リック・ブローダウェイ (訳: 水井 雅子)

 英語を学ぶ学生は、英語は日本語と違って主語をつけなければならない、ということが分かっています。例えば英語では「新聞を読む」(”Reads the newspaper.”)ではダメなんです。「彼女は新聞を読む」(“She reads the newspaper.”) と言わなくてはいけませんね。言語学者たちはこれを主部・述部連結と言っていますが、英語では主部(She)は述部(reads the newspaper)と密接に結びついています。一方、日本語は話題評言型の言語とでもいうべき言葉で、文の中で主語と述語の関係は、あまり強くありません。日本語では、会議に出席している人たち全員が、何の話題であるのか知っている場合(ここでは、ある特定の女性(She)、ということになるわけですが)、個人的な発言の際には主語を省いてしまいます。これは、普通は英語ではありえません。でも、それが可能なときもあるんですよ。実際、親密な人々の間ではよく聞かれる言い方です。

 主語を省いてしまう例で、一番良く知られているのは、あなたが誰かを見て、その人に何かをしてほしいと言うとき、例えば「黒板に名前を書いてください」(“Write your name on the blackboard.”)と言うような場合です。命令形から主語を外すのは、正しい英語文法と認められています。そして話している相手がだれか、はっきりしないようなときにだけ、主語が使われることになります。例えばこんな状況を想像してみてください。あなたが何人かの友達と、人生ゲームやすごろくなどのボード・ゲームをしているとしましょう。

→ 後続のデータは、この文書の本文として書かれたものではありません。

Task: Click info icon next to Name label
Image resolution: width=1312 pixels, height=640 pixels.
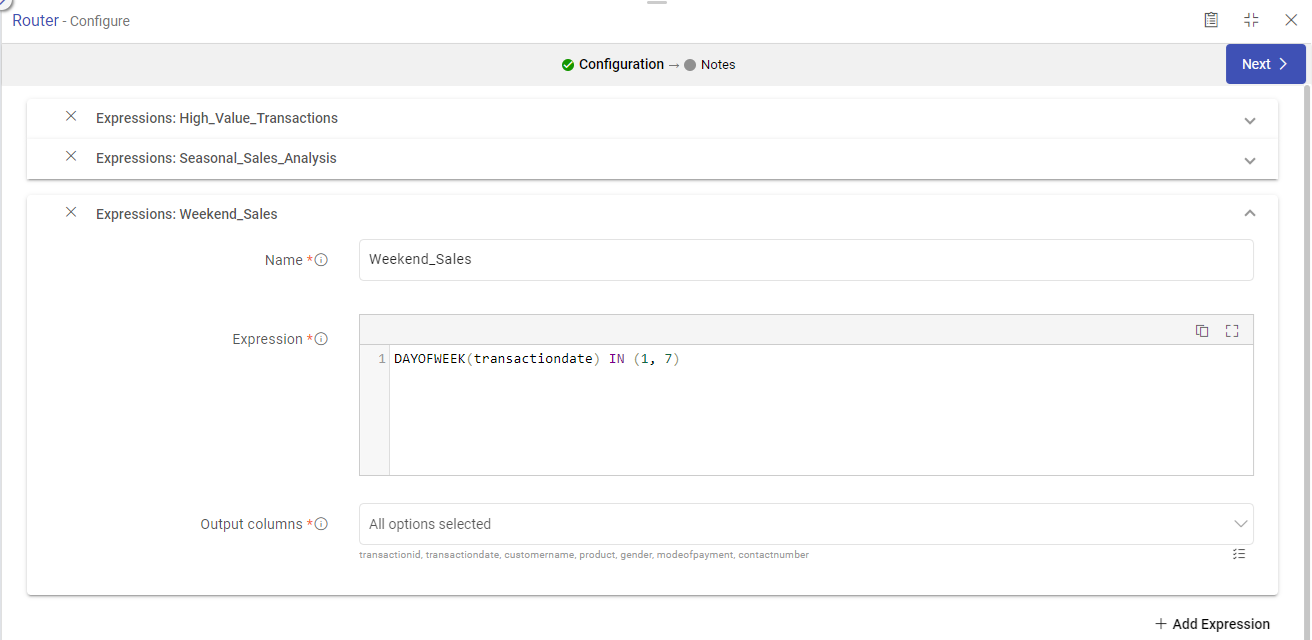Action: (x=321, y=260)
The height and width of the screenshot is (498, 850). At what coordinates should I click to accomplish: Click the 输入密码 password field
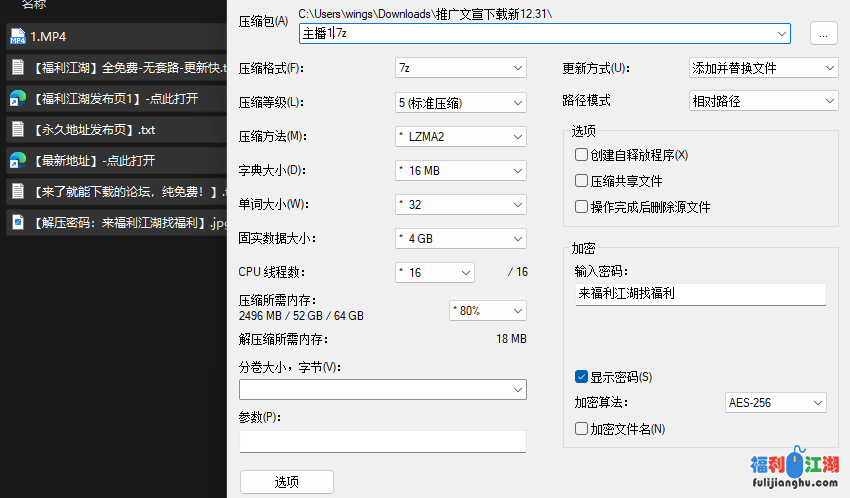pyautogui.click(x=700, y=294)
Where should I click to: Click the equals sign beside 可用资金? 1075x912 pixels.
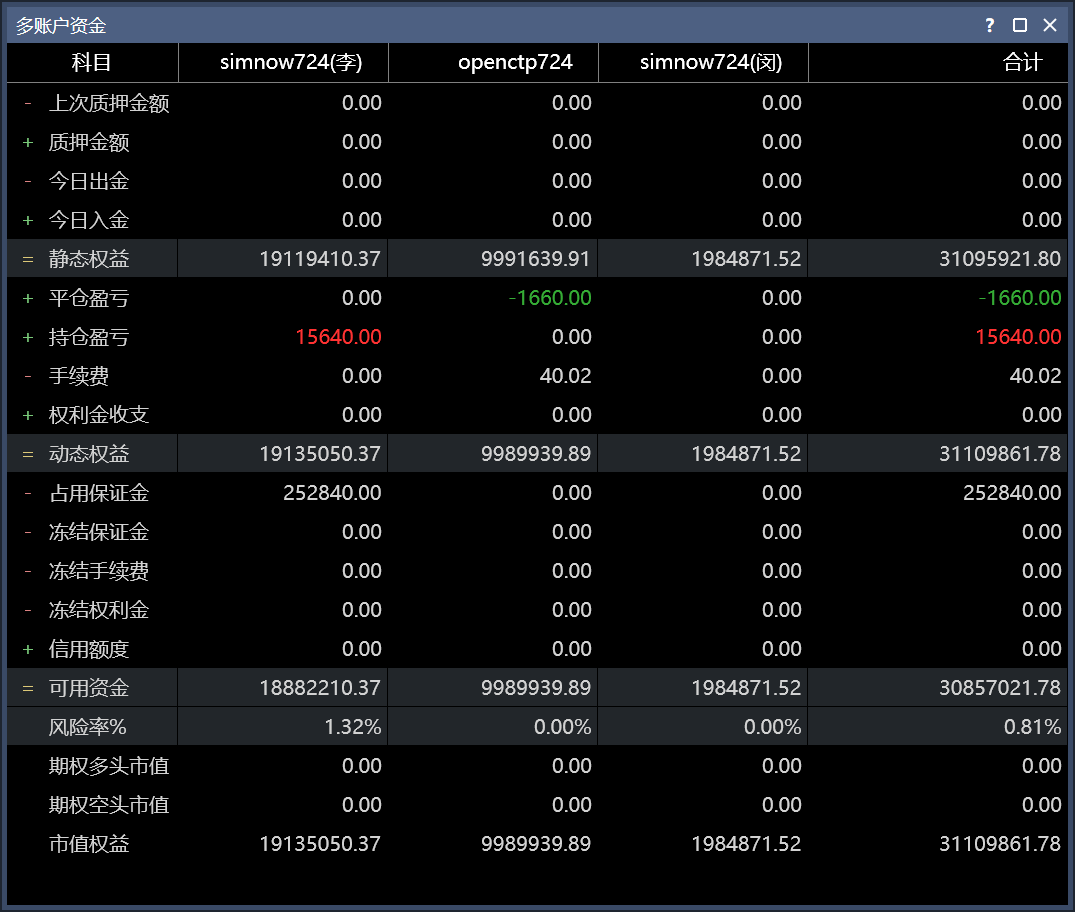click(x=28, y=688)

テーブルの向かい側に座っている友達に、「君からだよ」(”You go first.”)という場合がそうですね。

 大抵、主語を外すのは、手短な方がかえって良くなる場合です。例えば、経費のかかる電話をかける(イスタンブールへ電話をかける、ようなね)ときとか、有料の広告を出す場合(「中古のギター売りたし」とか)です。こういった、それ専門の短縮語が出来るのは、経済性に依っているわけです。でも、似たような「時間節約型」の言葉は、日々の会話でもおきることで、特に、忙しい現代の生活の中ではよくあることです。いくつか例を御紹介しましょう。


宝石店に来た、時間のない客

店員:「いらっしゃいませ。なにかお探しですか?」(May I help you?)
客:「いやいや、見てるだけ。」(No, thanks. Just looking.)

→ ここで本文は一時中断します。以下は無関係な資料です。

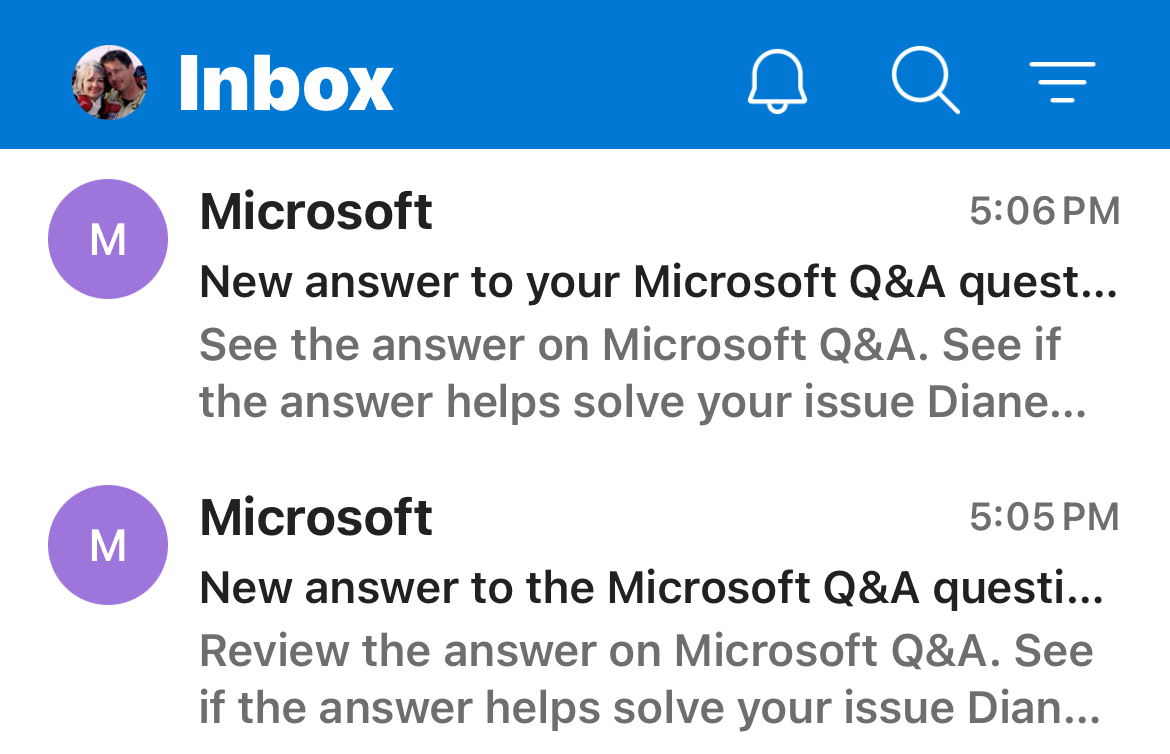This screenshot has width=1170, height=754.
Task: Select subject 'New answer to your Microsoft Q&A'
Action: point(572,283)
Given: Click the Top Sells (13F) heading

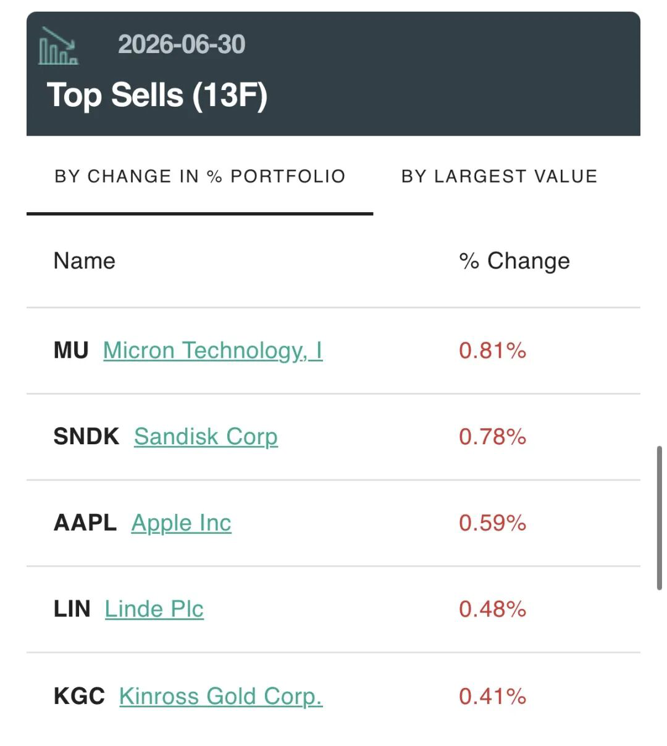Looking at the screenshot, I should click(157, 95).

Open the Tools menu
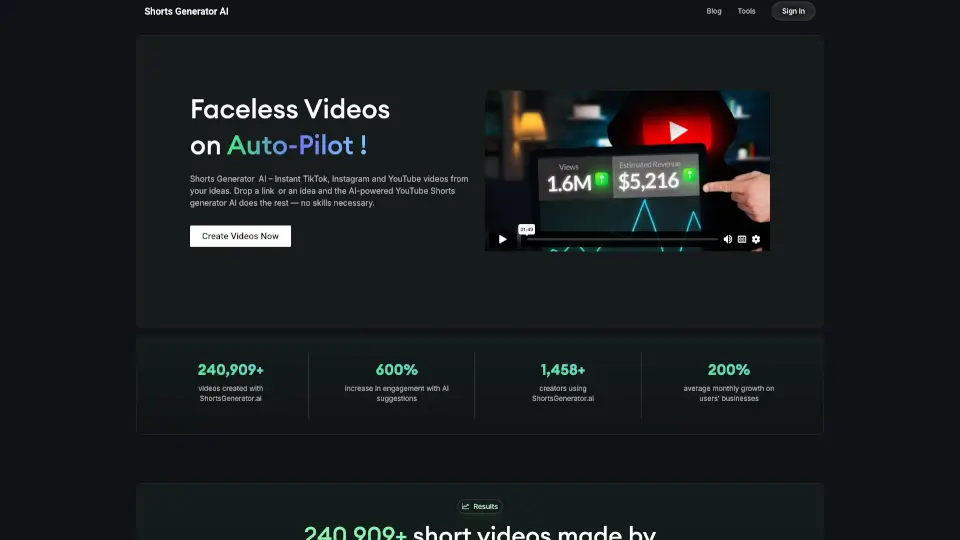(746, 11)
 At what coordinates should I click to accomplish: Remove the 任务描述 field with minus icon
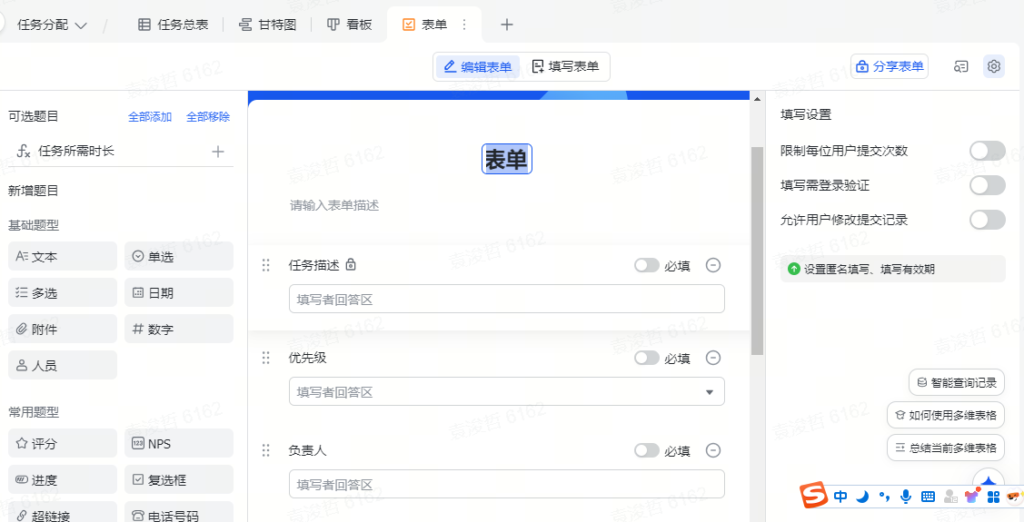pos(713,265)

ドアが閉まる前に混んだエレベーターから出ようとしている男性

男性:「出ます!」(Getting out!)


ファースト・フードの店で注文しようとしている女性

店員:「(注文したのは)フライド・ポテトですか?」(Did you order French fries?)
女性:「ううん、オニオン・リングよ。」(No, onion rings.)


 出来る限り言葉を縮めても失礼にならない状況を他に考えてみてください。ついでに、一番短い答えも考えてみてください。じゃ、がんばって!(Good luck!)